The Twentieth Century Society is throwing its weight behind a campaign to list a 1960s housing estate in Brockwell Park, South London.

The late 60s and 70s low-rise, low-density Cressingham Gardens estate was designed by Edward Hollamby while heading the Lambeth Borough Architects Department.

But, according to the council, many of the properties are in a state of disrepair and last year it warned tenants that prolonged upkeep and maintenance was too expensive and that estate had been earmarked for regeneration.

The estate’s one to four storey homes include a mix of properties ranging from one-bed bungalows to six-person houses set along paved pedestrian walkways that meet in a central green space. Currently a number of the properties are boarded up and others have a range of issues including leaky roofs and severe cracking.

However, Twentieth Century Society senior conservation adviser Henrietta Billings urged English Heritage to list the estate: ‘The 1960s design - which is largely unaltered since it was built - responds to the landscape in a superbly subtle and sensitive way, and it gives residents a public realm that really works.

‘The estate needs refurbishment and maintenance, not wholesale redevelopment,” she added.

At the time of writing neither the Cressingham Residents’ Association nor Lambeth Council was available for comment but a search by AJ revealed no live planning applications for the site.

In Hollamby’s obituary in The Guardian, Jonathan Glancey described the architect as a ‘champion of modern low rise estates built responsive to topography and local conditions’.

Hollamby died aged 78 in 1999.

Readers' comments (3)

  • Sorry, we weren't able to pick up the phone on Friday last when you were asking for comment. Tried reaching you on Saturday and Monday, but obviously you must have already gone to press by the end of Friday.

    On the estate, 30% of the residents are leaseholders/freeholders and 70% are still council homes. Of the council homes, the council says that 40% do not meet their Decent Homes Standard, which means only 28% of homes are actually non-decent. This includes homes that haven't had a new kitchen for 35 years when they were first installed.

    The estate only needs a bit of TLC to bring it back to its former glory. And despite the council's poor record of repairs & maintenance, the design & architecture of the estate has created an amazing community and one that has a below level of crime. It is actually a role model community and highly desired by all that live both on and off the estate. The demand for properties is extremely high, because people rarely leave due to the high quality of life and community.

    Council claims that it is expensive to maintain the estate. However, based on information acquired through Freedom of Information requests, the average repairs & maintenance cost per dwelling on Cressingham Gardens is not even in the top quartile of Lambeth estates.
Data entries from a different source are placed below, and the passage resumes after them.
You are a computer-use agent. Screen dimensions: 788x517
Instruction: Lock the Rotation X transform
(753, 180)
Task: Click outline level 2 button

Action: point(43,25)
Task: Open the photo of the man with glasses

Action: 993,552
Based on further detailed analysis, it is possible to show that there has been potentially chronic under spend compared to other estates. (All the data is publicly available on the whatdotheyknow website).
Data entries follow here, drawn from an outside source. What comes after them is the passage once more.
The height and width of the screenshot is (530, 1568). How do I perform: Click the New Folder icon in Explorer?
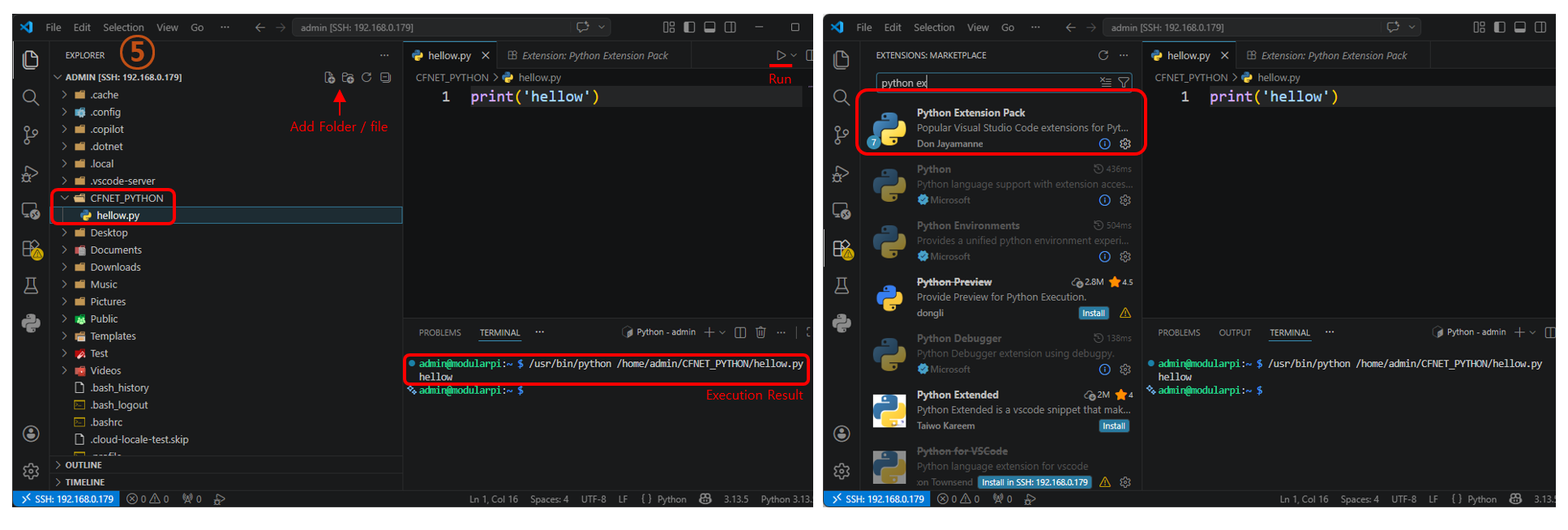(348, 78)
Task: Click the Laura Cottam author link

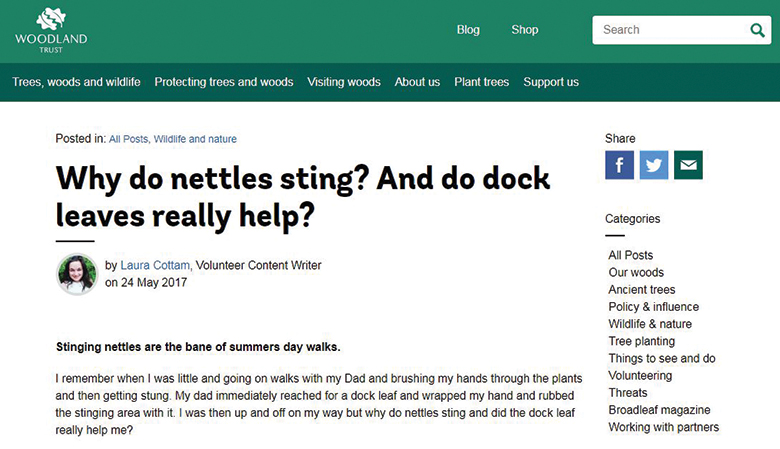Action: coord(155,266)
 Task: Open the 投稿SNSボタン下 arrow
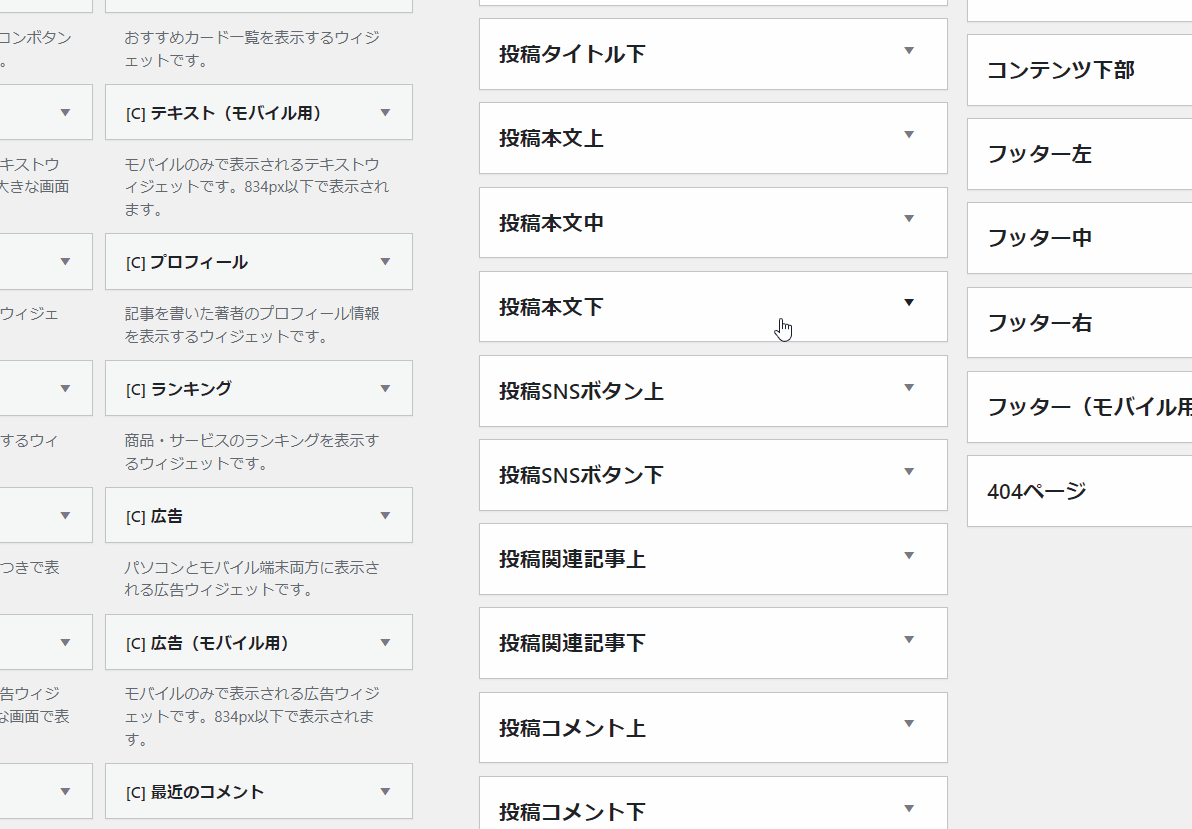[x=909, y=471]
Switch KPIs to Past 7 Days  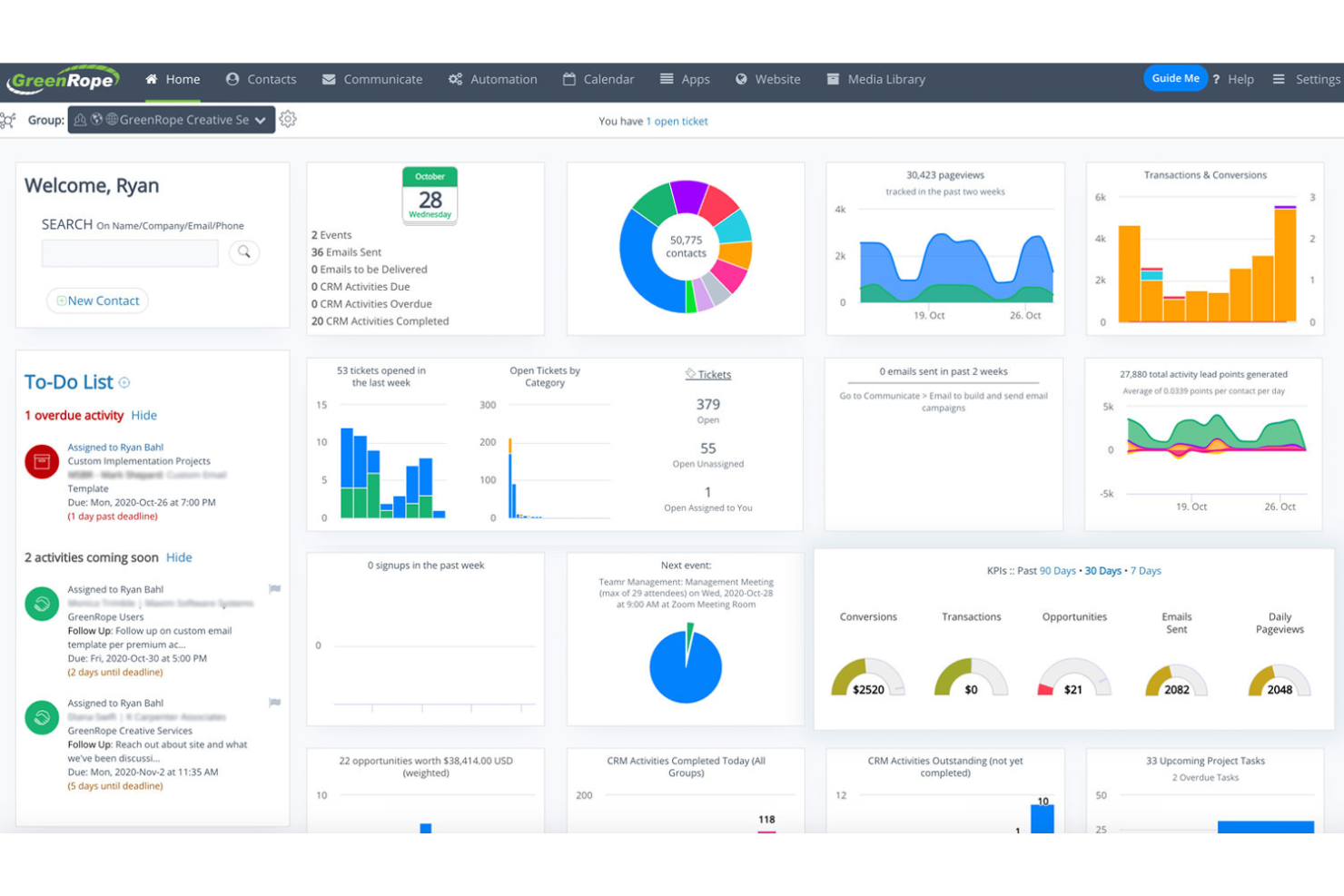1145,571
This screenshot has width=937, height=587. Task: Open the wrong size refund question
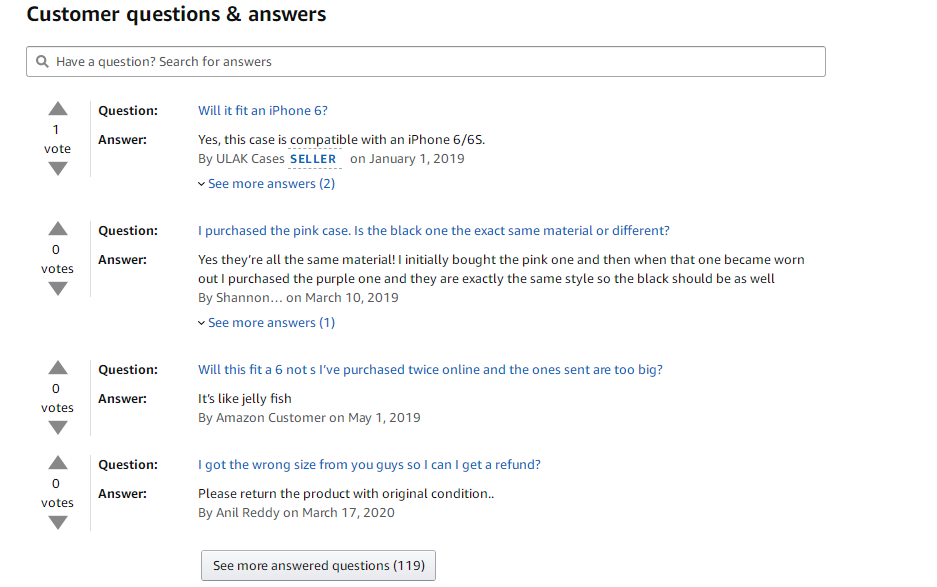click(369, 464)
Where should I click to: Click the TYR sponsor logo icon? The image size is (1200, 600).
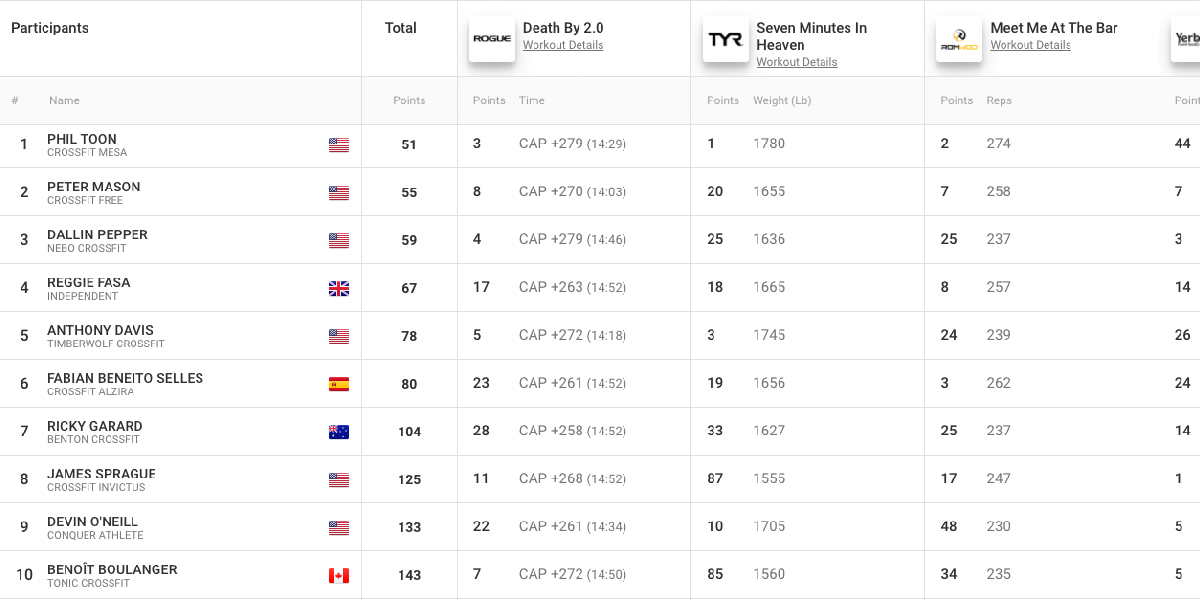pos(726,39)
    There are 6 flats that are boarded up that have been like that for approx 16 years. In a recent survey conducted by Lambeth's senior structural engineer, they estimated that it would only cost £260k to fix the subsidence and completely refurbish all 6 flats. Obviously the question is why the council has left these homes like this for 16 years when they claim that there is a housing shortage.

    Yes, there is a problem with Lambeth Living's ability to complete repairs & maintenance. Apparently they have never made any insurance claims and when we have enquired by FOIs for information about warranties and guarantees on roofs & windows, they claim they have no records that such installations ever occurred. We are still investigating what looks like potentially extreme negligence.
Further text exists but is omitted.